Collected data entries
################
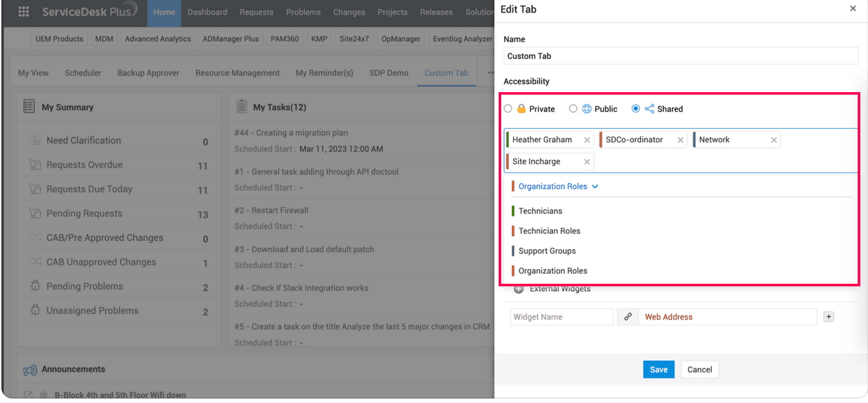The width and height of the screenshot is (868, 403).
Task: Choose Support Groups from the category list
Action: coord(547,251)
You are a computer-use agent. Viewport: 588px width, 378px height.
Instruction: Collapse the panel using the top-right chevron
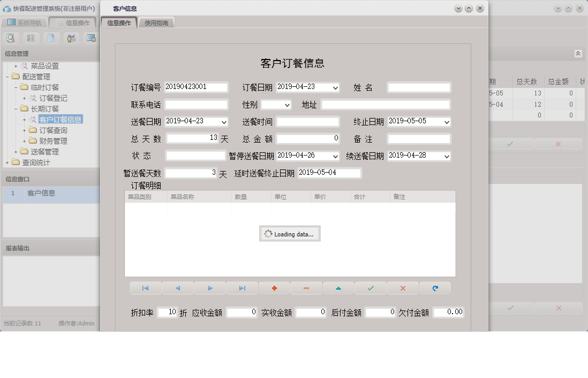[578, 53]
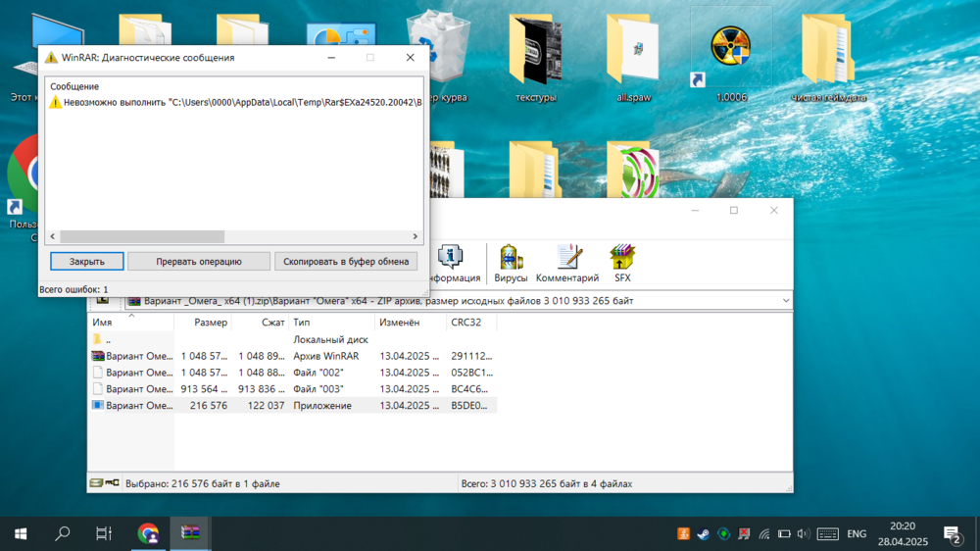This screenshot has height=551, width=980.
Task: Sort files by the Размер column header
Action: [x=210, y=323]
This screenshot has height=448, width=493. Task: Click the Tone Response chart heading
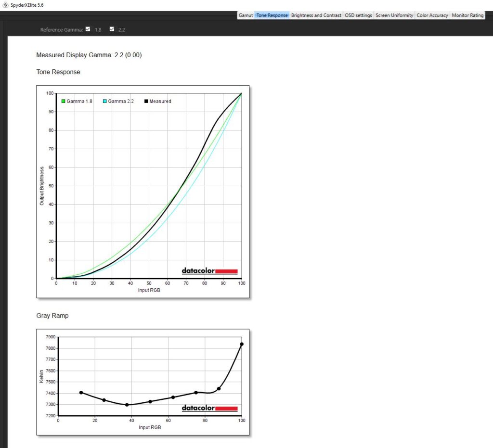click(x=58, y=72)
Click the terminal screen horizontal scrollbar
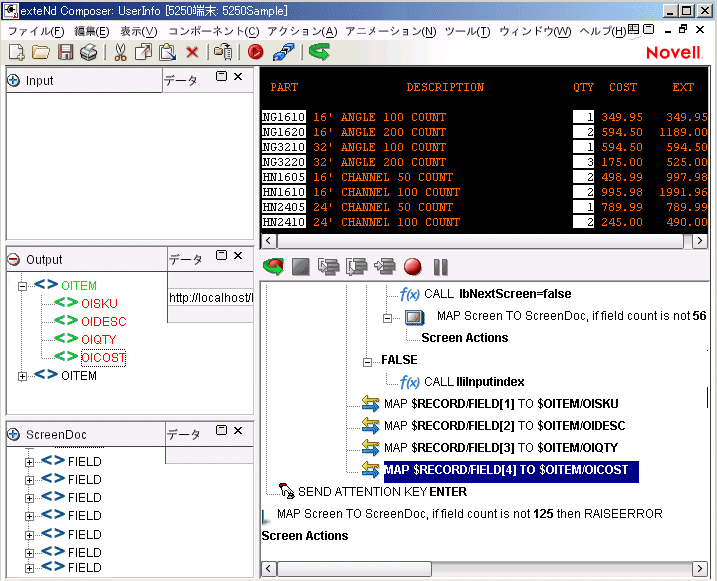717x581 pixels. 480,241
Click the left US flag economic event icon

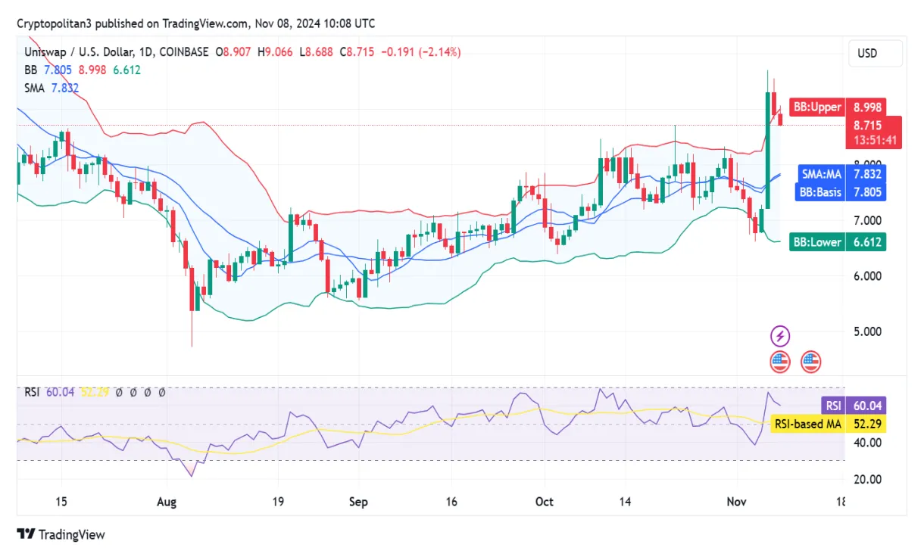pyautogui.click(x=779, y=361)
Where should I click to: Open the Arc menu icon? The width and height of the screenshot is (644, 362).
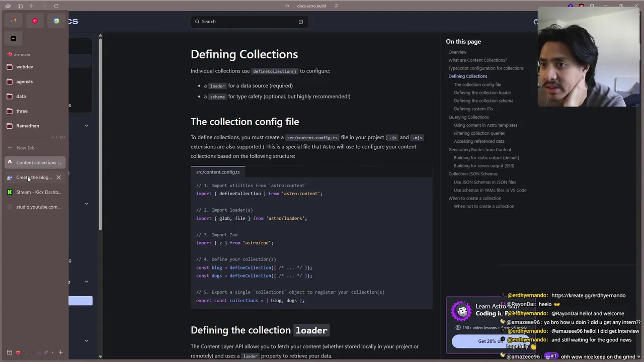point(8,6)
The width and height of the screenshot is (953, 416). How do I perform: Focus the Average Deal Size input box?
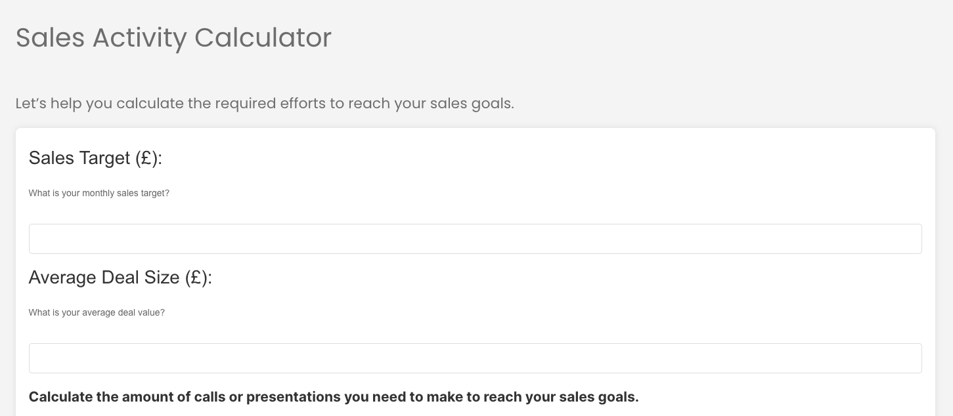point(475,358)
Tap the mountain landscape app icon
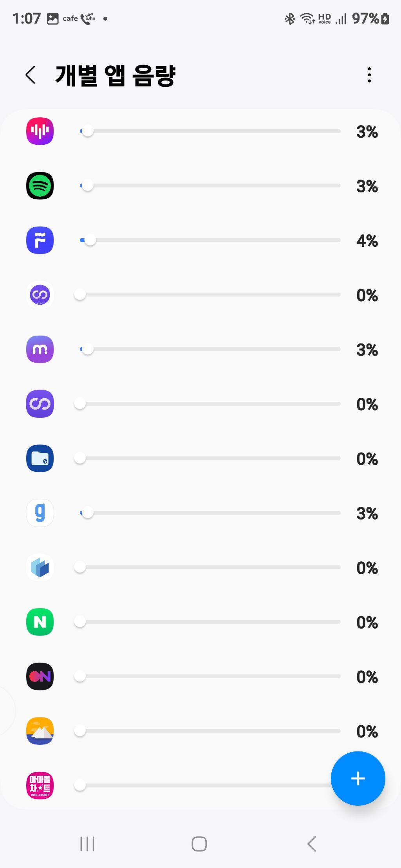 coord(40,731)

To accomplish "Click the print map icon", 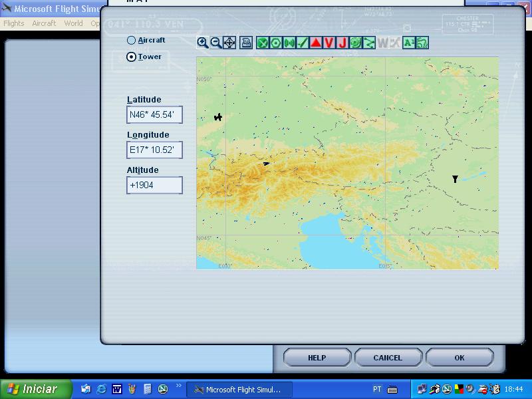I will coord(246,43).
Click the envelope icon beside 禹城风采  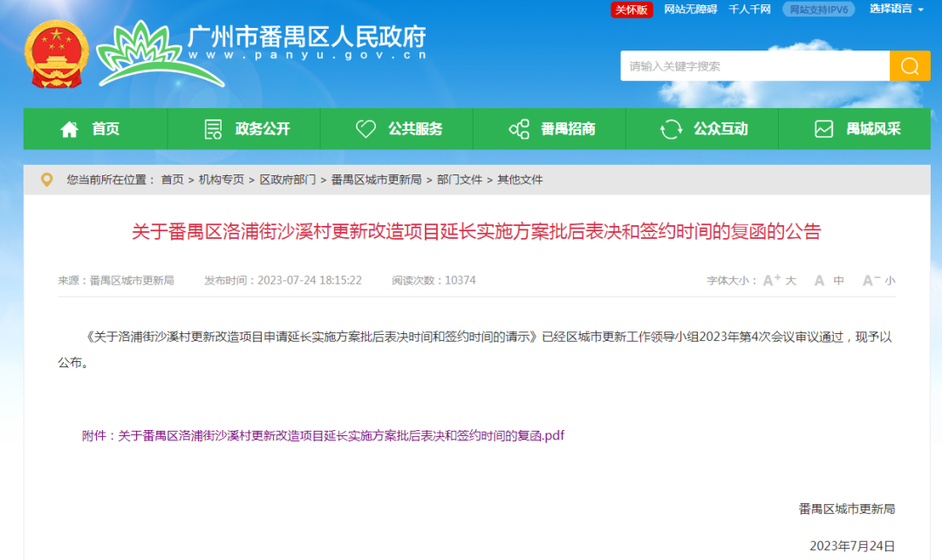(x=822, y=128)
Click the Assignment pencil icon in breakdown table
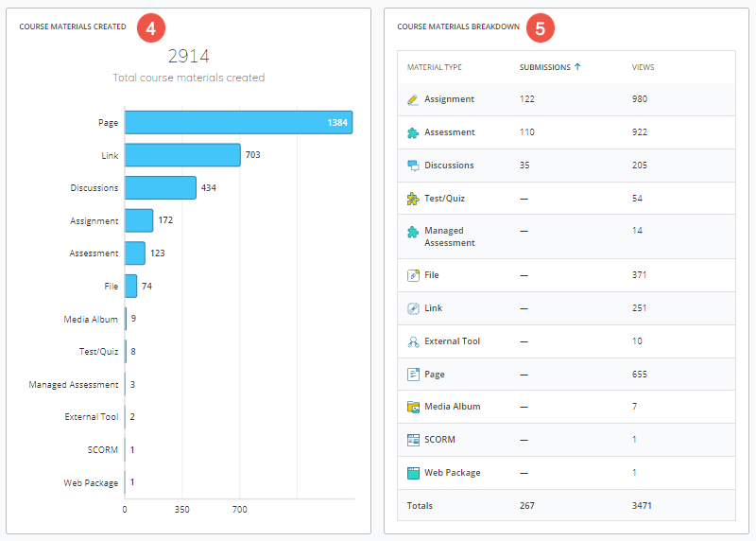 click(x=413, y=99)
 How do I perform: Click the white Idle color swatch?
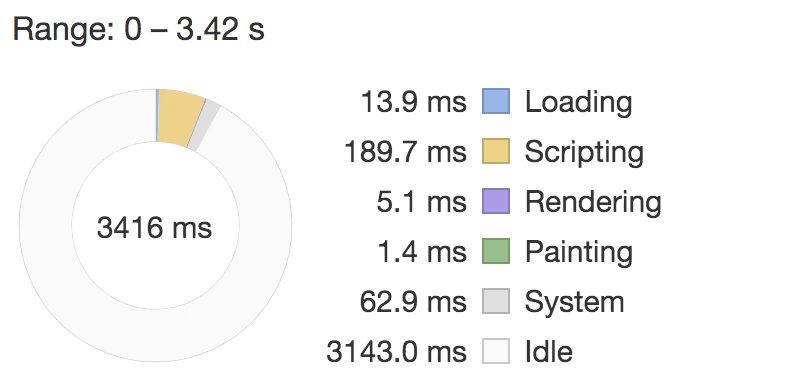[x=496, y=351]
################
== Exercise ==
Copy exactly the lines from the line that has "How do I perform: Click" through the last line of the entries above, inclusive, and no others. Pictures do not go in the copy.

== Answer space ==
 How do I perform: Click the white Idle color swatch?
[x=496, y=351]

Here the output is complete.